But according to Olly--the images should be the same brightness when normalized by upsample.  In this case--the TOA should be BRIGHTER.

No--I did a SNR of the above images (the original ones)

Rodd

[Filroden]

2 minutes ago, Rodd said:

But according to Olly--the images should be the same brightness when normalized by upsample.  In this case--the TOA should be BRIGHTER.

This would only be true if both images have not been stretched with a non-linear function (not true of the original images) and the upsample method did not apply a scaling function (unknown, as I don't know what function PixInsight uses to upsample).

3 minutes ago, Rodd said:

No--I did a SNR of the above images (the original ones)

It can only work by looking at the non-linear image. As soon as you stretch the image, you're affecting the pixel values in each image differently (even with the same pre-set STF function).

[Rodd]

Just now, Filroden said:

This would only be true if both images have not been stretched with a non-linear function (not true of the original images) and the upsample method did not apply a scaling function (unknown, as I don't know what function PixInsight uses to upsample).

It can only work by looking at the non-linear image. As soon as you stretch the image, you're affecting the pixel values in each image differently (even with the same pre-set STF function).

Didn't know the upsample had to occur in the linear state.  makes sense I guess--should have known.  Thanks

Rodd

[Adam J]

9 hours ago, ollypenrice said:

Anyone still addicted to the idea that F ratio is the be-all and end-all of exposure time should look at Wim and Gorann's Liverpool Telescope data processing jobs, noting the shortness of the exposures and the slowness of the telescope.
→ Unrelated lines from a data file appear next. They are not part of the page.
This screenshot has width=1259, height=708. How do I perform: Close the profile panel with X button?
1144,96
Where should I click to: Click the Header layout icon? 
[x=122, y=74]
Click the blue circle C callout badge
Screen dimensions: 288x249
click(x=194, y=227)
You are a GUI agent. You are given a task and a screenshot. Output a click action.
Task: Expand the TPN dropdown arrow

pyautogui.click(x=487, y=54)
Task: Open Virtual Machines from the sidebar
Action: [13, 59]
Actually I did the maths on that too a while back and with the spec of the sensor (mainly the huge pixels and low dark current and very very high QE) long story short the length of the exposure are to be expected. I mean 15um pixels and 95% QE (red) cooled to -40c binned 2x2, if you switched that sensor out for a KAF8300 its exposures would need to be much much much longer.

 

[Ikonnikov]

My understanding is:

The image for a given extended object that is projected on the camera chip by a telescope is the same brightness at the same focal ratio regardless of aperture, but the size of the projected image increases as aperture increases (keeping focal ratio constant) so there are more total photons for the object. You can take advantage of the extra size/photons of the projected image from a larger scope by using a finer image scale to try to gain more detail compared with a smaller scope (if you use the same camera as with the smaller scope the image from the larger scope will be the same brightness but contain finer detail, seeing permitting). If instead you used a similar image scale to that achieved with the smaller scope (by switching to a camera with appropriately larger pixels and corresponding chip area) you would get a brighter image with the same resolution as that obtained from the smaller scope.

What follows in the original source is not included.